Are the cicadas deafening you this spring? Where we live they are out in force, causing people to talk. Some mention ‘si-KAH-da’, other say ‘si-KAY-da’. Why the difference, I wondered. And here, in an extract from the Boston Globe, is the explanation. It’s all about evolution, not of the species but of the English language.
In classical Latin, “cicada” was pronounced as “ki-KAH-da,” with hard c’s. The first “c” changed to a “ts” sound around the fifth century A.D., and the consonant further softened to “s” in Old French. When English speakers began importing Latin words, they looked to the French model, so words beginning with “ci-” like “circle,” “civil,” and “cicada” all took on the initial “s” sound.
But why would the second syllable of “cicada” be pronounced like “kay”? For that we can blame the Great Vowel Shift that marked the transition from Middle English to Modern English. Words with the stressed “a” sound, including borrowings from Latin, shifted from “ah” to “ay,” which you can hear in countless words like “table,” “radio,” and “stadium.”

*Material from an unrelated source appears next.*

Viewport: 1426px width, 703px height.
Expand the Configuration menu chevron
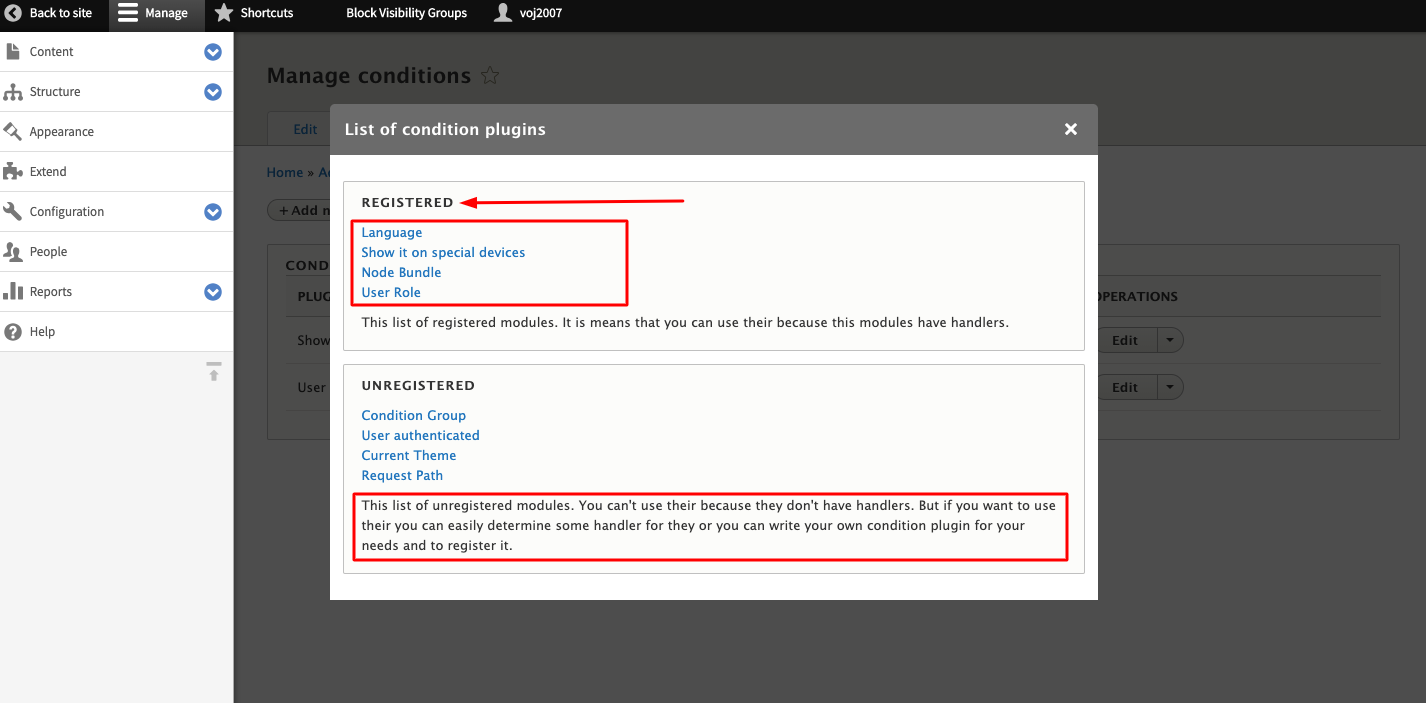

For centuries, the “ay” pronunciation ruled for stressed “a” words regardless of their source. It even applied to words brought in from Spanish like “armada,” originally pronounced in English as “ar-MAY-da.” But eventually, “armada” fell prey to what the British phonetician John C. Wells calls “continental vowelism”: “Ar-MAH-da” displaced the older pronunciation because English speakers thought the “ah” sound was more appropriate for a Spanish import.
… By the turn of the 21st century, most British references gave “kah” as the primary variant, with “kay” still holding sway across the Atlantic.